* _Problem to solve_: Leave the pictures out. Return all other data exactly.
== Segment start ==
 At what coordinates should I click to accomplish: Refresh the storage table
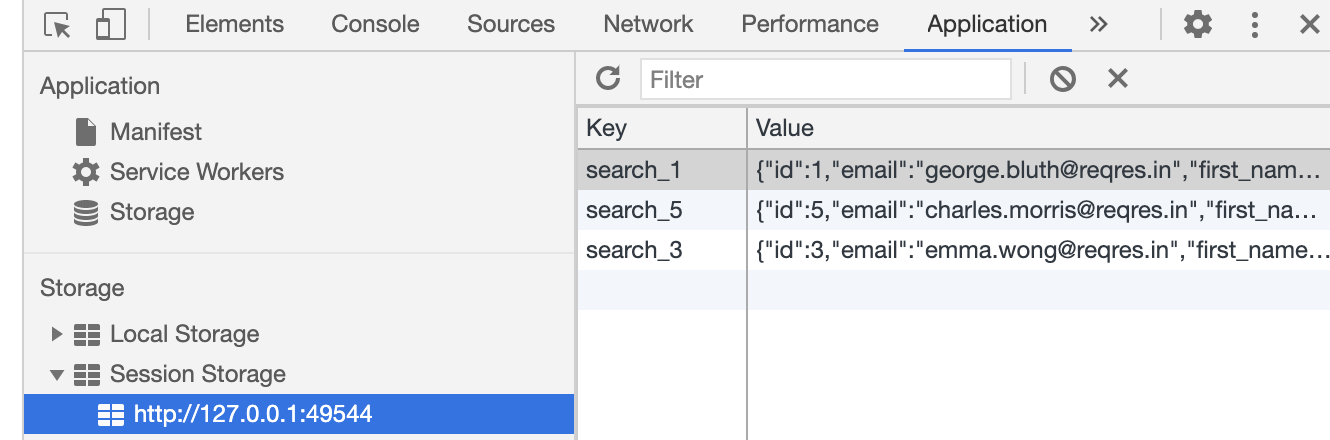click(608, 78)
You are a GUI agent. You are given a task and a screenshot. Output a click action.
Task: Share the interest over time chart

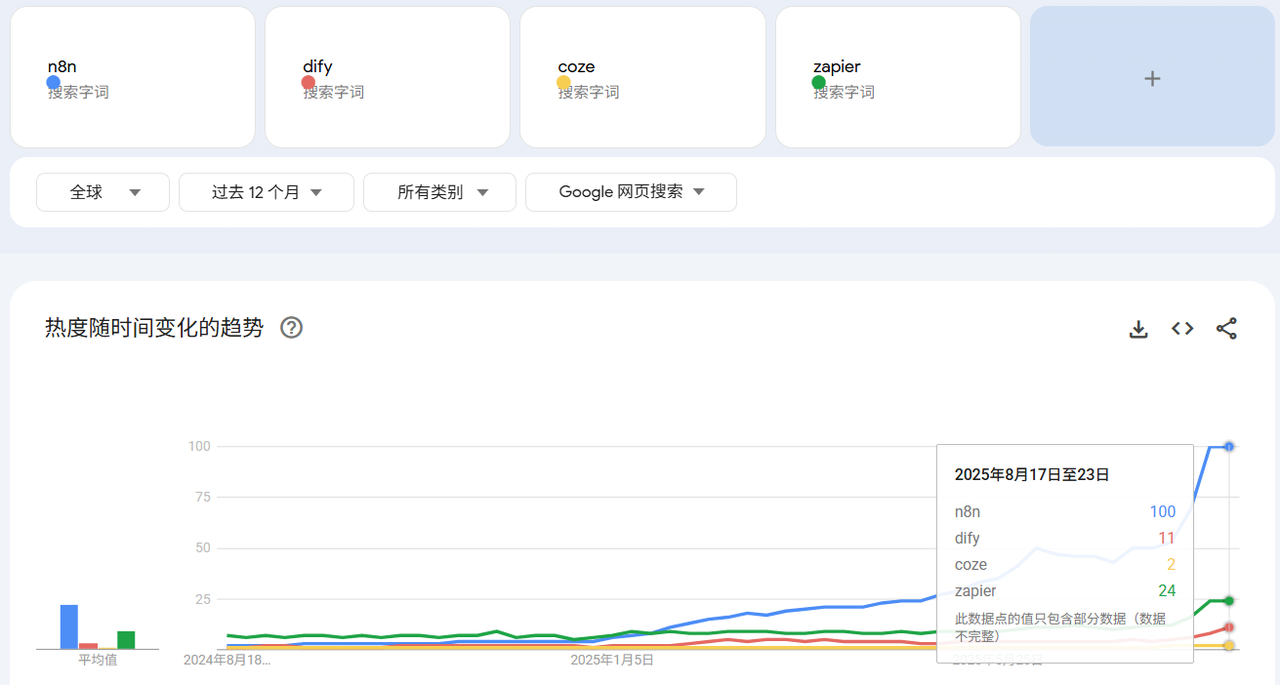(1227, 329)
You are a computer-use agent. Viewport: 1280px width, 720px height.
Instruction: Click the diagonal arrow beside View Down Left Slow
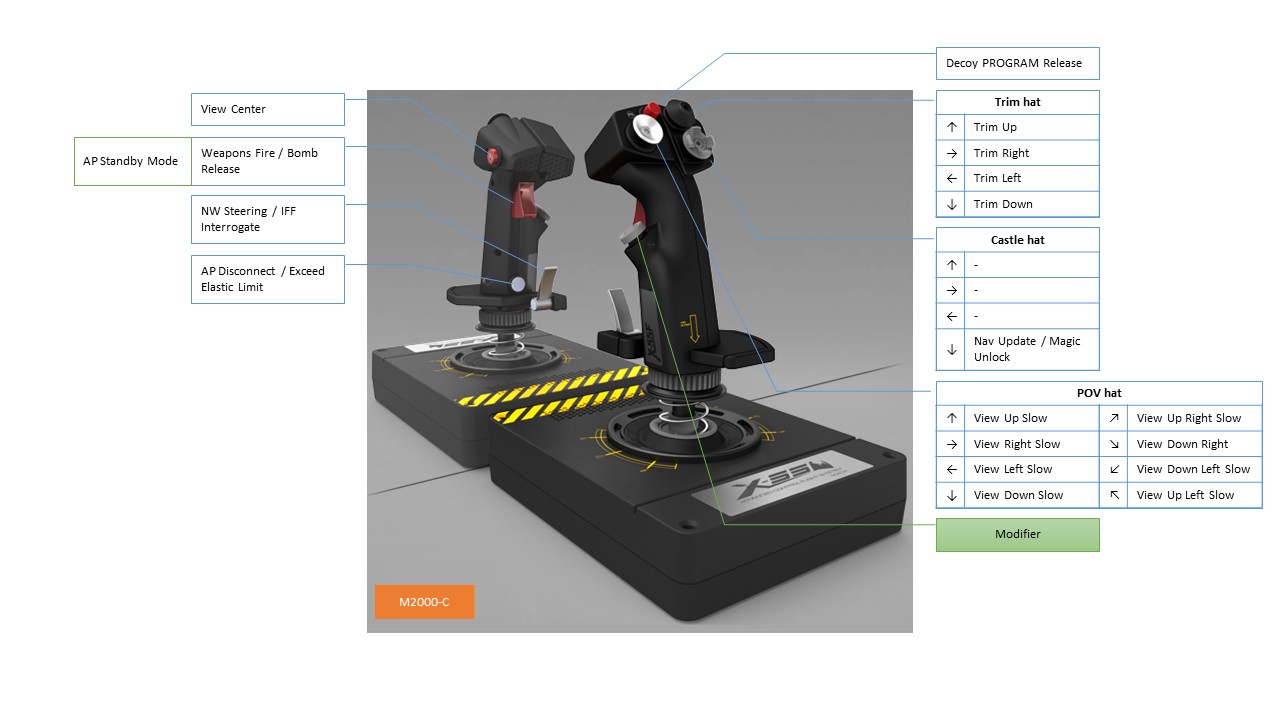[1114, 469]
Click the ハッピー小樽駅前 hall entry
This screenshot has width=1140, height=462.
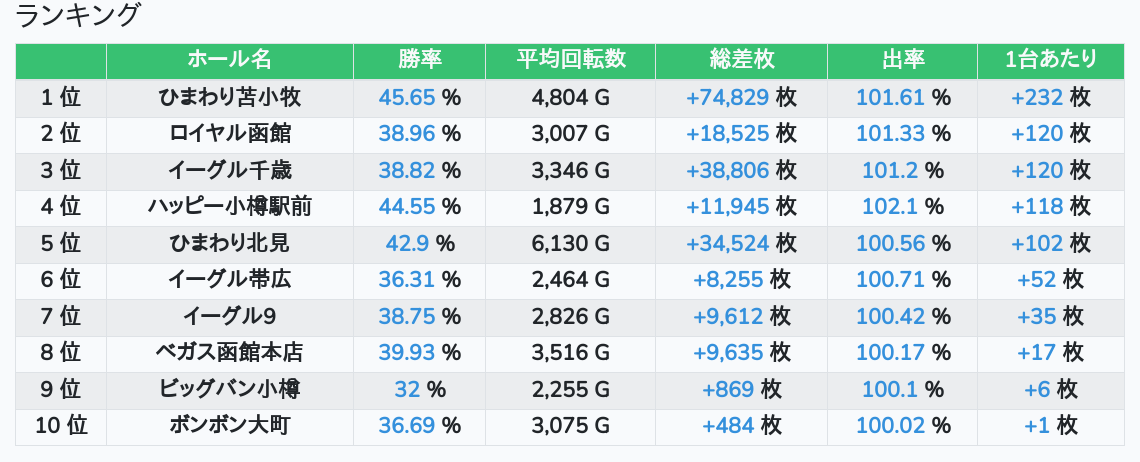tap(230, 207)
== Segment end ==
* _Solution to the problem_:
 At what coordinates should I click to accomplish: Refresh the storage table
click(608, 78)
You are a GUI agent. You are given a task and a screenshot. Output a click action.
Task: Share the interest over time chart

(1227, 329)
You are a computer-use agent. Viewport: 1280px width, 720px height.
Instruction: Click the diagonal arrow beside View Down Left Slow
[1114, 469]
Click the ハッピー小樽駅前 hall entry
This screenshot has width=1140, height=462.
tap(230, 207)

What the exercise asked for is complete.